= Directions =
Would you please set down the entries below exactly as shown?

%%

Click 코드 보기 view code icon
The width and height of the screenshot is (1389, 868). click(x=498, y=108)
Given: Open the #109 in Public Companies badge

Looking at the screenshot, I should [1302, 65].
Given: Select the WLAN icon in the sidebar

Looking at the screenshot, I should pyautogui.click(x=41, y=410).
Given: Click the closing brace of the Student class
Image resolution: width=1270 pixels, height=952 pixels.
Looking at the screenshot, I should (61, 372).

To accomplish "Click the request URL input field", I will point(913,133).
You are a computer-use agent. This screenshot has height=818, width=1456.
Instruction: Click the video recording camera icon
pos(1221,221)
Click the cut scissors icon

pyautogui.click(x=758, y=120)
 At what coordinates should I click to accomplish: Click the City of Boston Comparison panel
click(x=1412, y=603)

%%

= Exercise output =
Click 코드 보기 view code icon
The width and height of the screenshot is (1389, 868). click(x=498, y=108)
Given: Open the #109 in Public Companies badge

Looking at the screenshot, I should [1302, 65].
Given: Select the WLAN icon in the sidebar

Looking at the screenshot, I should pyautogui.click(x=41, y=410).
Given: Click the closing brace of the Student class
Image resolution: width=1270 pixels, height=952 pixels.
Looking at the screenshot, I should (61, 372).

To accomplish "Click the request URL input field", I will point(913,133).
You are a computer-use agent. This screenshot has height=818, width=1456.
Instruction: Click the video recording camera icon
pos(1221,221)
Click the cut scissors icon

pyautogui.click(x=758, y=120)
 At what coordinates should I click to accomplish: Click the City of Boston Comparison panel
click(x=1412, y=603)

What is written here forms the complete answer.